SERPONG UTARA, bidiktangsel.com - Pemerintah Kota (Pemkot) Kota Tangerang Selatan (Tangsel) menggelar Rapat Koordinasi Tim Pengendalian Inflasi Daerah di Soll Marina Hotel, Serpong Utara, Tangsel pada Jumat 26 April 2019.
Berbicara tentang inflasi, maka hal ini sangat relevan dalam konteks meningkatkan pertumbuhan perekonomian di Kota Tangerang Selatan.
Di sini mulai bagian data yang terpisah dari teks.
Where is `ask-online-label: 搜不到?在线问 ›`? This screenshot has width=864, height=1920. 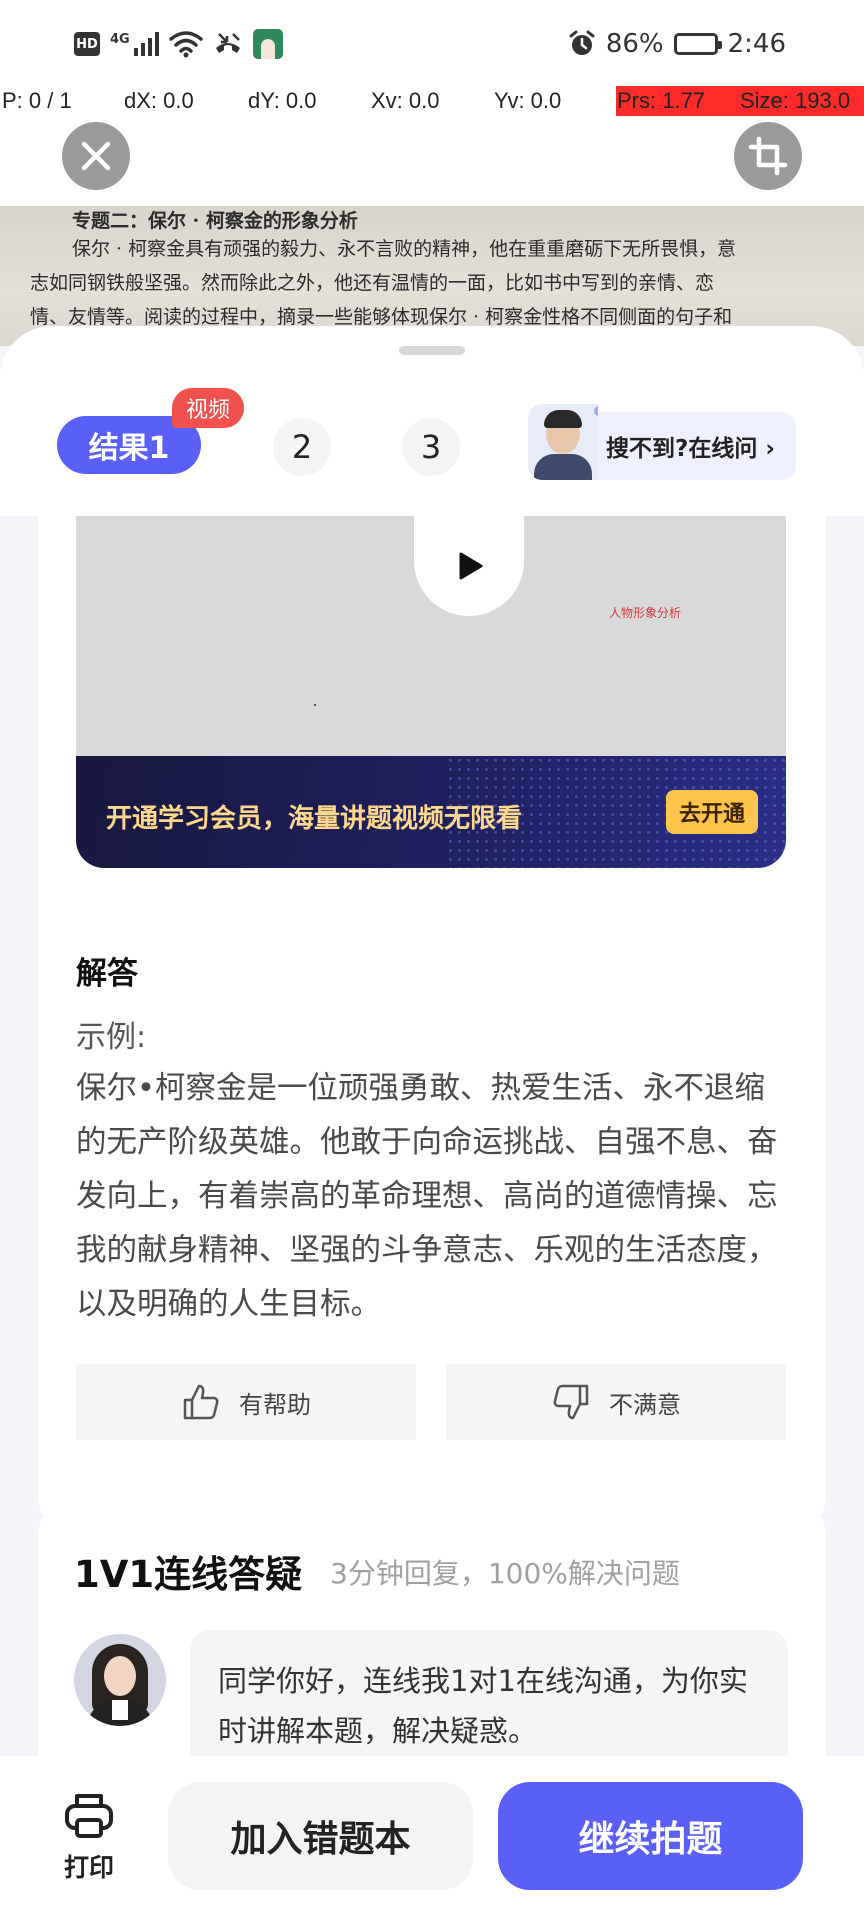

Inflasi, terkait erat dengan dua agenda penting yang sedang dibangun oleh pemerintah kota Tangsel yaitu pemerintah kota sedang berupaya meningkatkan investasi dalam rangka mempertahankan dan bahkan meningkatkan pertumbuhan ekonomi.
"Kita ketahui, pertumbuhan ekonomi kota Tangsel selalu berada dikisaran 7,46%.
Kaitannya dengan inflasi, jika tingkat inflasi tinggi, maka daya beli berkurang karena harga pasar tinggi maka terjadi adanya peningkatan harga dipasar sehingga membuat daya beli masyarakat berat /berkurang yang berujungnya melemahnya ekonomi dan melambatnya investasi," jelasnya.
Pemerintah kota sedang berupaya mengurangi jumlah penduduk miskin. Ternyata, berdasarkan data, walaupun pertumbuhan ekonomi tergolong tinggi, di kota Tangsel masih terdapat penduduk miskin.
"Hubungannya dengan inflasi, dengan adanya inflasi yang tinggi, masyarakat yang berpenghasilan tetap akan mengalami penurunan daya beli karena adanya peningkatan harga. Ini dapat menyebabkan bertambahnya jumlah masyarakat miskin," ungkapnya.
Berdasarkan data BPS, tingkat inflasi di kota Tangsel pada bulan Maret yang lalu mencapai 0,15%. Diharapkan, tingkat inflasi ini dapat terus dikendalikan. Jika berada di luar kendali maka, banyak dampak negatif yang dapat terjadi.
"Penanganan inflasi memang bukan hal yang sederhana. Seringkali inflasi berada di luar kendali kewenangan pemerintah daerah. Inflasi lebih sering terjadi dalam skala regional dan nasional, yang tentunya, pengendaliannyapun harus dengan kebijakan dalam skala regional dan nasional," bebernya.